I want to create a dictionary of full names that is sorted by last name alphabetically. The output would look something like...
{'A': ['V. Aakalu', 'J.L. Accini', 'Kimberly A. Aeling', 'Konstantin Afanaciev', 'T. Afzar', 'Heidi Agnic'],
'B': ['Nicholas P. Breznay', 'B. Breznock', 'Rebecca Brincks', 'M.A. Brito Sanfiel', 'Reinhard Brunmeir'] .... }
until all the names are read and put into their respective sub_lists in the dictionary.

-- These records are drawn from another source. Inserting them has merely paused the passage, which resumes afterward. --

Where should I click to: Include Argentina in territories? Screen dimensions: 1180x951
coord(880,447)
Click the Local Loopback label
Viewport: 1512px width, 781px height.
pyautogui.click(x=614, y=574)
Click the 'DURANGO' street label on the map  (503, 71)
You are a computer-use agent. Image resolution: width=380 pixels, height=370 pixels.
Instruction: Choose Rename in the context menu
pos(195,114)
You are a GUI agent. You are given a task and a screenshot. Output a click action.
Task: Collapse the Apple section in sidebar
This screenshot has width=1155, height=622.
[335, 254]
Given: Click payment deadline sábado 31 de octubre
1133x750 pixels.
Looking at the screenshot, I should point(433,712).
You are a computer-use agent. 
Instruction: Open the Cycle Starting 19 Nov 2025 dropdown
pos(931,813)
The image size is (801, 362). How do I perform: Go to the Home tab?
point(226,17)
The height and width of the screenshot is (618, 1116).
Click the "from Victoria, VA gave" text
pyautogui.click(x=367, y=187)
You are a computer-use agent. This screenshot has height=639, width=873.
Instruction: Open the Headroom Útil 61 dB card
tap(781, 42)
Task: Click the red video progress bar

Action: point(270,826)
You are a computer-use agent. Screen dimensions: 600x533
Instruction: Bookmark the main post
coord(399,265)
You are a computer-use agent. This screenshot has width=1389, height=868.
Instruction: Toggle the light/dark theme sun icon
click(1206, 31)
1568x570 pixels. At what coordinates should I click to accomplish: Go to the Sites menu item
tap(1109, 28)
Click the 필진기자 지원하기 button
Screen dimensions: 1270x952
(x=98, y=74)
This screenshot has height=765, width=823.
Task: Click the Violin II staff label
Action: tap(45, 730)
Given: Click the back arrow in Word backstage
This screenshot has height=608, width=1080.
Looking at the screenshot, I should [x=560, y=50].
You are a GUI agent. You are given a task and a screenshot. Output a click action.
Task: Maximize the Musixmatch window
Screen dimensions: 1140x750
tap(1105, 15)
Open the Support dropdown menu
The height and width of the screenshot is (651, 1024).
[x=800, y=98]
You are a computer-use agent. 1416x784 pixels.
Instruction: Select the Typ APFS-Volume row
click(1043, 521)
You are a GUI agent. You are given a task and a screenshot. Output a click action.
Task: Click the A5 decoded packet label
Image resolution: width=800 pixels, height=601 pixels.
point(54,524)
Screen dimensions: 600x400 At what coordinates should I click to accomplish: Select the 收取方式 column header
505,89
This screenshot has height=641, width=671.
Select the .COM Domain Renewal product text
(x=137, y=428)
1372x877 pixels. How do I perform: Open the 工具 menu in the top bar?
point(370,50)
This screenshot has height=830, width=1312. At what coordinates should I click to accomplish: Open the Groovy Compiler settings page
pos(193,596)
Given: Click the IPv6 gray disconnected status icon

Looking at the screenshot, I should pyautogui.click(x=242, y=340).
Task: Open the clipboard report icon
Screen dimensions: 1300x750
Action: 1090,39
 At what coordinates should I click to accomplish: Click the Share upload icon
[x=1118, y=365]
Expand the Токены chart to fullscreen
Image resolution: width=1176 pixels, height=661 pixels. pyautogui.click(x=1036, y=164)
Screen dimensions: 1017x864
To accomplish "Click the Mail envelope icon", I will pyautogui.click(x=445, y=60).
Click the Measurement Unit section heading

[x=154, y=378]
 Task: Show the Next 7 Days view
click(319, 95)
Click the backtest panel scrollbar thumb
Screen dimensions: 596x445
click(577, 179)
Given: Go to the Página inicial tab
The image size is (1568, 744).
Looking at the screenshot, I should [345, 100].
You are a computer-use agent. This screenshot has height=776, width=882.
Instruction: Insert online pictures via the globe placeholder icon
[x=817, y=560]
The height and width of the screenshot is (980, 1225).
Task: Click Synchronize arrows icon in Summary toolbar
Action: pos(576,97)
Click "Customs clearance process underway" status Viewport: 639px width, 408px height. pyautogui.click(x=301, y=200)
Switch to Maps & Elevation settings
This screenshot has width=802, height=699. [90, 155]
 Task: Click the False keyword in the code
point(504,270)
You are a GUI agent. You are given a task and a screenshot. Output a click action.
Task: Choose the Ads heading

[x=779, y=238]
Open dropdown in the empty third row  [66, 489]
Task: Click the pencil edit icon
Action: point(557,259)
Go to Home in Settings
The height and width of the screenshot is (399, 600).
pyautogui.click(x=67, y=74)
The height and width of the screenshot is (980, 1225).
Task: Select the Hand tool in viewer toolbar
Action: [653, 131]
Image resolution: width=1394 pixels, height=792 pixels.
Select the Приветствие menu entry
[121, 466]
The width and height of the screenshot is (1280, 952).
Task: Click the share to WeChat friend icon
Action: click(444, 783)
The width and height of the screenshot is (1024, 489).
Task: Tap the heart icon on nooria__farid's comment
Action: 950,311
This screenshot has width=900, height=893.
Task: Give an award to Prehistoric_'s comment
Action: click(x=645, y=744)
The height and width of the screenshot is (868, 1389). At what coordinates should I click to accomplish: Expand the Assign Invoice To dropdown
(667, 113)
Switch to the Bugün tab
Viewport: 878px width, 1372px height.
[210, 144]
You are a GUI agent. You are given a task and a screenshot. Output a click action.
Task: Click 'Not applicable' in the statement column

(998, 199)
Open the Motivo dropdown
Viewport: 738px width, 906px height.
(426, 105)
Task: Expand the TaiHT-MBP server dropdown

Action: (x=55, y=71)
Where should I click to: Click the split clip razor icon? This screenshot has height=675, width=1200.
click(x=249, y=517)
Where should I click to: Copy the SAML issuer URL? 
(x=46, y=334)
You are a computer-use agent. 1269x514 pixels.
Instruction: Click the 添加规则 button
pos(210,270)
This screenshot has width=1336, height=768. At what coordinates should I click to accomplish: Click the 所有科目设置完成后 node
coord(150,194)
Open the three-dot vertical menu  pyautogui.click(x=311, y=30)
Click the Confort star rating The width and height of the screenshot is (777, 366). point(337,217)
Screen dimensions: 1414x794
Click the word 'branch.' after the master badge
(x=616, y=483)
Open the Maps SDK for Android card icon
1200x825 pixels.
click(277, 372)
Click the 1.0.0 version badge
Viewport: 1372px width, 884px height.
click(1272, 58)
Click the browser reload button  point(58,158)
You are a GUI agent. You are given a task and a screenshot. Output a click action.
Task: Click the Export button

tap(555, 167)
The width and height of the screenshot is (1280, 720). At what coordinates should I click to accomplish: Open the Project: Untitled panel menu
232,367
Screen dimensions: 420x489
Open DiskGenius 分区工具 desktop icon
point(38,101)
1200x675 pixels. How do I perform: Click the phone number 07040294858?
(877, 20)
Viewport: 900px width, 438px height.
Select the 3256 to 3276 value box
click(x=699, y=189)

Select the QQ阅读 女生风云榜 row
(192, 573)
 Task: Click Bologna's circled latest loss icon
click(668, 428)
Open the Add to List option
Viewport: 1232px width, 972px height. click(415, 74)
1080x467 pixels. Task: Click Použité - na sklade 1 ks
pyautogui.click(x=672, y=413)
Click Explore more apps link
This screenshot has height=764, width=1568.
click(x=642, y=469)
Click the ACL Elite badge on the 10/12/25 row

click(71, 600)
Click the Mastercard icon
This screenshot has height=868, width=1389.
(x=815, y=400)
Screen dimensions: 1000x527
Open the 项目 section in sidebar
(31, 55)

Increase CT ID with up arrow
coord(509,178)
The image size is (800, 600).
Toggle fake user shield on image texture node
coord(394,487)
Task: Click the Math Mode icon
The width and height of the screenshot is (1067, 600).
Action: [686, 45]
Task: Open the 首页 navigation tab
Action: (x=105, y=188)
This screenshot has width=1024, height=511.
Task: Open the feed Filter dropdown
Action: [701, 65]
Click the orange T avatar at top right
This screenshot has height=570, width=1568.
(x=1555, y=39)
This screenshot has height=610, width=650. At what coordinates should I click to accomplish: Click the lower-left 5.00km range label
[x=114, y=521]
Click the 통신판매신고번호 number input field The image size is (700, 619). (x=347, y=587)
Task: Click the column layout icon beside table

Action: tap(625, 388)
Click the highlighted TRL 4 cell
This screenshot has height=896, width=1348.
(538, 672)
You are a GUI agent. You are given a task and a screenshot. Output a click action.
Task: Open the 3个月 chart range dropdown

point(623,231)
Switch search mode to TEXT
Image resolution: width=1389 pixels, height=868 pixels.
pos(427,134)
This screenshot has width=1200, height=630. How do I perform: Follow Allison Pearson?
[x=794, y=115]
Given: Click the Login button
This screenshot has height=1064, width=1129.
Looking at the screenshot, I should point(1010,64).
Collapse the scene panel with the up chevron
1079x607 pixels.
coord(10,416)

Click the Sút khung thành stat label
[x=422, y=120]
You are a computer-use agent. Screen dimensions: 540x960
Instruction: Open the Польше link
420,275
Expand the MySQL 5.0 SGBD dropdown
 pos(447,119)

I've tried creating a new dictionary that includes all the English alphabet as keys, and if the last name's first letter matched one of the keys, I would append the full name to a list that is a value of the key. However, the output I get is all the names in a list for that particular key.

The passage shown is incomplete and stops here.